Start Materials provided
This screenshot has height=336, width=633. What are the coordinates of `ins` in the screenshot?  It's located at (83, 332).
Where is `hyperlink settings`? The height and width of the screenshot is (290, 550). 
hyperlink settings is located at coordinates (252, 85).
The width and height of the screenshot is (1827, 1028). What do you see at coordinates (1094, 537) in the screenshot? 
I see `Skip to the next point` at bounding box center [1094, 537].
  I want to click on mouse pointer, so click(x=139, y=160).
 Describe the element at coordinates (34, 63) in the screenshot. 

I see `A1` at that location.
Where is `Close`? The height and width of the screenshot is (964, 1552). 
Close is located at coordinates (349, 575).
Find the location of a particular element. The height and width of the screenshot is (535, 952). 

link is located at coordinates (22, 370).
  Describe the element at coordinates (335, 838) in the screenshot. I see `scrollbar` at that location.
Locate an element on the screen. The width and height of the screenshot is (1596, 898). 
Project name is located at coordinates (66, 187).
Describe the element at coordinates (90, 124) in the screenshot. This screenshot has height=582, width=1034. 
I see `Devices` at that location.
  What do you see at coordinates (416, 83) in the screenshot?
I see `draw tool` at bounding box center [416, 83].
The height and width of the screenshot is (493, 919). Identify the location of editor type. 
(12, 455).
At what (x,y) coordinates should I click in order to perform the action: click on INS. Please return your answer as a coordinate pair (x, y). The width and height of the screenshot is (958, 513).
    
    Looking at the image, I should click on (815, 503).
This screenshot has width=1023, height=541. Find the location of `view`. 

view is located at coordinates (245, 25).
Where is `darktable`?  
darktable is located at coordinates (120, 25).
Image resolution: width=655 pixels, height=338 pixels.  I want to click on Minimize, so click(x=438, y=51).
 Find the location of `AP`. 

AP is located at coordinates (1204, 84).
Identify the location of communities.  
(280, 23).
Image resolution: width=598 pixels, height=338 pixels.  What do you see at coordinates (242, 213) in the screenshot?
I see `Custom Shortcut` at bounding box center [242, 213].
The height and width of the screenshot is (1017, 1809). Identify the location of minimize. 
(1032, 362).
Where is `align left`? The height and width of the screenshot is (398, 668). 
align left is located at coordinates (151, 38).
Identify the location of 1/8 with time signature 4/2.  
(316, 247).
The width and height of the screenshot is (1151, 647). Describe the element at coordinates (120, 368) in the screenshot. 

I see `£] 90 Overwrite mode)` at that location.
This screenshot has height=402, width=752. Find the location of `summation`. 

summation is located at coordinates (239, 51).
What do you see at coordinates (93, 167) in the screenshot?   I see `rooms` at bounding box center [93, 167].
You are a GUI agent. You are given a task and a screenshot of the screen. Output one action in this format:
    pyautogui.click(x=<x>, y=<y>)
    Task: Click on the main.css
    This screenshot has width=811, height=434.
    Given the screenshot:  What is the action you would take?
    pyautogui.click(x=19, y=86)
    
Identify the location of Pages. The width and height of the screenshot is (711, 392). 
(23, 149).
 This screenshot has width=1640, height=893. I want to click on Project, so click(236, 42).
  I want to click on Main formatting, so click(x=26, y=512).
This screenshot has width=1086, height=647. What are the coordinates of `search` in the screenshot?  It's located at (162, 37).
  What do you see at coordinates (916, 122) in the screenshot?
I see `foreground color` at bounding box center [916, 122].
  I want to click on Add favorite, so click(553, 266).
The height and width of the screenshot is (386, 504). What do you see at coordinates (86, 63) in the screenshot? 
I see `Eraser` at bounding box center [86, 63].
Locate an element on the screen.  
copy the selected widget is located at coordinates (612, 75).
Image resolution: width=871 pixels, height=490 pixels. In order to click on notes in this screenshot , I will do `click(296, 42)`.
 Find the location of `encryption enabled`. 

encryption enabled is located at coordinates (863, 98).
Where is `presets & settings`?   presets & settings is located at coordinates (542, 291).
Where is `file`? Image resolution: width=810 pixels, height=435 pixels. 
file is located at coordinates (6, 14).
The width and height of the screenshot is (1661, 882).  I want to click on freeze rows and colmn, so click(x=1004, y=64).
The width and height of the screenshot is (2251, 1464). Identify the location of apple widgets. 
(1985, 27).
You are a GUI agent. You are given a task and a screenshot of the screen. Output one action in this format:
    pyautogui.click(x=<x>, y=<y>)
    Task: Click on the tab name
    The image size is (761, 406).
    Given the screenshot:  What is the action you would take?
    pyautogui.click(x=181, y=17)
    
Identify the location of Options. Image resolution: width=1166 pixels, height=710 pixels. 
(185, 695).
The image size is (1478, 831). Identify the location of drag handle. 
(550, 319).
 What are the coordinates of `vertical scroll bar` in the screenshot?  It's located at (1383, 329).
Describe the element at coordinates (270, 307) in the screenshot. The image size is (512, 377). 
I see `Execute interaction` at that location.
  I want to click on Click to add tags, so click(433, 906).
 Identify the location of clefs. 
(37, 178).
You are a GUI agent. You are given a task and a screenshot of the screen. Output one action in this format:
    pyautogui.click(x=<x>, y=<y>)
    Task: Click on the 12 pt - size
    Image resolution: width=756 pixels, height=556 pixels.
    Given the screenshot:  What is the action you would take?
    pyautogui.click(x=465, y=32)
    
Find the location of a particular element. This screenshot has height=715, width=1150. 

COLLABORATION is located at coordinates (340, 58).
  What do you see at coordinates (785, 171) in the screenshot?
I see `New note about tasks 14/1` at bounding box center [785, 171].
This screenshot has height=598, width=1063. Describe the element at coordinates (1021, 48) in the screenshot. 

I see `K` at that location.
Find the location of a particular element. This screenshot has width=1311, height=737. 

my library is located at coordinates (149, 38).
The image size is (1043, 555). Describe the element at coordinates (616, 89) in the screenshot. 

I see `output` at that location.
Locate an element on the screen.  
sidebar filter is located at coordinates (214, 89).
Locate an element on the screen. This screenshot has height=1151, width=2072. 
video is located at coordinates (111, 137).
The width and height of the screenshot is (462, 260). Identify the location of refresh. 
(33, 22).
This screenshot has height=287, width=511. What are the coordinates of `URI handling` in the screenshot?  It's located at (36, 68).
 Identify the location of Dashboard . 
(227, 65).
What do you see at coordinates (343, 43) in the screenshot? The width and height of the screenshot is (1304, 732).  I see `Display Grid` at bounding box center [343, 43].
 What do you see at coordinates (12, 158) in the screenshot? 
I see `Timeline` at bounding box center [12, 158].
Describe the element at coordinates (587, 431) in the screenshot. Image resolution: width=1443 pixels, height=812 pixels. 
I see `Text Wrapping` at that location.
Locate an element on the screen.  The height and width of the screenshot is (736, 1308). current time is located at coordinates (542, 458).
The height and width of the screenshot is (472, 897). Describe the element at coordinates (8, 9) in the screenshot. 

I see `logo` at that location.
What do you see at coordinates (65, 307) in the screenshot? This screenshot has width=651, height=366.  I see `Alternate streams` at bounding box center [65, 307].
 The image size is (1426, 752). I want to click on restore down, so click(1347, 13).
End Materials provided
● Your objective:
Report how many lines of the listing contain the string "align", treating uppercase and lowercase as different. Reply with the number alone.

● Output for this task:
2